● Data shown

___

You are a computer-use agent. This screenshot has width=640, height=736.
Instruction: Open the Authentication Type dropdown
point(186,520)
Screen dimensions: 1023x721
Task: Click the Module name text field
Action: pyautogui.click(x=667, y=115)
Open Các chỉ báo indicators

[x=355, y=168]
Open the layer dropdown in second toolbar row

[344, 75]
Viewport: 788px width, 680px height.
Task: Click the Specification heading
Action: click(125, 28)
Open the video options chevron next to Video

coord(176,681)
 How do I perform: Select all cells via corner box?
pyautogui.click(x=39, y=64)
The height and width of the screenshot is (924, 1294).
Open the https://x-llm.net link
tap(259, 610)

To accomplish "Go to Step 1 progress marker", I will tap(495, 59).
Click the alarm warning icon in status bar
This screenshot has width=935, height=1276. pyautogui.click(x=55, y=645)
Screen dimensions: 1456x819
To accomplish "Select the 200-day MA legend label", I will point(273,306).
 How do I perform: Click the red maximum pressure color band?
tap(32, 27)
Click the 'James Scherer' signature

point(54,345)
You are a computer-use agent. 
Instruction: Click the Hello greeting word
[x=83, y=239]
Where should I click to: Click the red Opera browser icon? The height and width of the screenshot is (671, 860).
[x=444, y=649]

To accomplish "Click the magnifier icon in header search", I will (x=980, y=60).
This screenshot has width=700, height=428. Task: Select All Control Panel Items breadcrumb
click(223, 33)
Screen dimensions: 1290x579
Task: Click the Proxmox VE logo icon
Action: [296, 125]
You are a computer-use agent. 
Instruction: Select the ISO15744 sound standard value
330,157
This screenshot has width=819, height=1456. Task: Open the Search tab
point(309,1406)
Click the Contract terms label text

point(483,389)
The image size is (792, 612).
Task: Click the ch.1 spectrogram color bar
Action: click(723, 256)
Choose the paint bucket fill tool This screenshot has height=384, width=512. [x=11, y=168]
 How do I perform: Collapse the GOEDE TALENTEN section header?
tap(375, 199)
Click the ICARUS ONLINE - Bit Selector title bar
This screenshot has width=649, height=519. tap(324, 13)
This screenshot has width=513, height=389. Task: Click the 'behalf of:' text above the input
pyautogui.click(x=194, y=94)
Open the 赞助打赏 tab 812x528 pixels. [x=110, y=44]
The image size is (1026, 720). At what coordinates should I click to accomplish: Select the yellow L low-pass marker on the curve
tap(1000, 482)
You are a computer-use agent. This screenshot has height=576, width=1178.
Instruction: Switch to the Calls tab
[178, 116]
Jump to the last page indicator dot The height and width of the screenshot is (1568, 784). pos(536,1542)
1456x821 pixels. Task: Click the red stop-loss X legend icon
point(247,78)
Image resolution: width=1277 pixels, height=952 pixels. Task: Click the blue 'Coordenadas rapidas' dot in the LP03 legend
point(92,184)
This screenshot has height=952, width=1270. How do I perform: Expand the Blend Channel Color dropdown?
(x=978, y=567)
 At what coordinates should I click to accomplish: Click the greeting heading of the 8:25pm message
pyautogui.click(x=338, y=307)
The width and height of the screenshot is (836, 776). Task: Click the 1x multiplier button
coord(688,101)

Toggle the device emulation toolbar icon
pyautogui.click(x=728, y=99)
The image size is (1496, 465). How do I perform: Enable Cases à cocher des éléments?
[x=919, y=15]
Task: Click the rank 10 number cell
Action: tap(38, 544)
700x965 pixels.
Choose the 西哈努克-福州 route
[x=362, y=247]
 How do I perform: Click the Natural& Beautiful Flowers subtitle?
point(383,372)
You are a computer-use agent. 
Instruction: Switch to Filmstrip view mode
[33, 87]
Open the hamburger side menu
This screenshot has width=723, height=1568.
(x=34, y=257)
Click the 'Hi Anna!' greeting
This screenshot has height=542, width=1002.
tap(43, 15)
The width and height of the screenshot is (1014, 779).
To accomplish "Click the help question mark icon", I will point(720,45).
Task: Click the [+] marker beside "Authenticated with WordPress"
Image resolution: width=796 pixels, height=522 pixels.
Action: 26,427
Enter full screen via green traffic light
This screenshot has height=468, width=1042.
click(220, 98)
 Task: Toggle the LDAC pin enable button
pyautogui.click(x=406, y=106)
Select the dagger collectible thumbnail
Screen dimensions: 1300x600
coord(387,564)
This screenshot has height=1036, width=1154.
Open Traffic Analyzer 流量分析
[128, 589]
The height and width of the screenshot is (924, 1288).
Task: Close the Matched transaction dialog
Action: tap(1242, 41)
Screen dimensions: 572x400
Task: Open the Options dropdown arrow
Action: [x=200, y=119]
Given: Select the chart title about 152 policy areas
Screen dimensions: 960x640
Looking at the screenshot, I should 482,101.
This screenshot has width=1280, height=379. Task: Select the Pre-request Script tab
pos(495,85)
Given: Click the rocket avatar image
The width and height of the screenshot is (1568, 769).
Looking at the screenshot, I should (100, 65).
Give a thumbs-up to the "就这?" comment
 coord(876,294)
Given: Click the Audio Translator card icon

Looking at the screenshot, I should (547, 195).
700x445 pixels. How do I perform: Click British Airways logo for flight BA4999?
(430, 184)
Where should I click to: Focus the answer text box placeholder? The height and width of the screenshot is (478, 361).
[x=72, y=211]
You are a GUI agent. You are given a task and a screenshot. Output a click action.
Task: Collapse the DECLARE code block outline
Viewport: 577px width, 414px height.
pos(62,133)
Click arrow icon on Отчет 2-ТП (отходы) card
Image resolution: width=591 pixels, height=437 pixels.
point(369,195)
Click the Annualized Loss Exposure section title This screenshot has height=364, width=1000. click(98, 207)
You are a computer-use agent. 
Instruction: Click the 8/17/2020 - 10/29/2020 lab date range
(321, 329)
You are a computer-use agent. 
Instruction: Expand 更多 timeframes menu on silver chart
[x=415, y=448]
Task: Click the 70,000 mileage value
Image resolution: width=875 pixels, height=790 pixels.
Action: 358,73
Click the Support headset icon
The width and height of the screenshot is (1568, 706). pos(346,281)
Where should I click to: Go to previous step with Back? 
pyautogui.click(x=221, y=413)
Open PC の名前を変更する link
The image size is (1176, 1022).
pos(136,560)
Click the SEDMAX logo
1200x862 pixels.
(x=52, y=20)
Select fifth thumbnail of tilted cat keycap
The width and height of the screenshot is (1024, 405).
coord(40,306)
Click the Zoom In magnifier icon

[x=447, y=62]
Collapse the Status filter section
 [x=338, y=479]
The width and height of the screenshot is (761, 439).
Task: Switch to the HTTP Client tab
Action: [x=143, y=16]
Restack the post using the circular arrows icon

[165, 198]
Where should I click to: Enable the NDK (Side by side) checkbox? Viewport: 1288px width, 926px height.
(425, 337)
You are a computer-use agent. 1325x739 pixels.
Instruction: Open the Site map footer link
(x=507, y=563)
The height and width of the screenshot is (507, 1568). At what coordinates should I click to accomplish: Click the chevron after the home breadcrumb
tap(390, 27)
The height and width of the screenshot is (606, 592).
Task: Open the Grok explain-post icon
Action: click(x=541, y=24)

___

Only one number is needed: please count the lines of the entries above in which the string "will" occurs.

4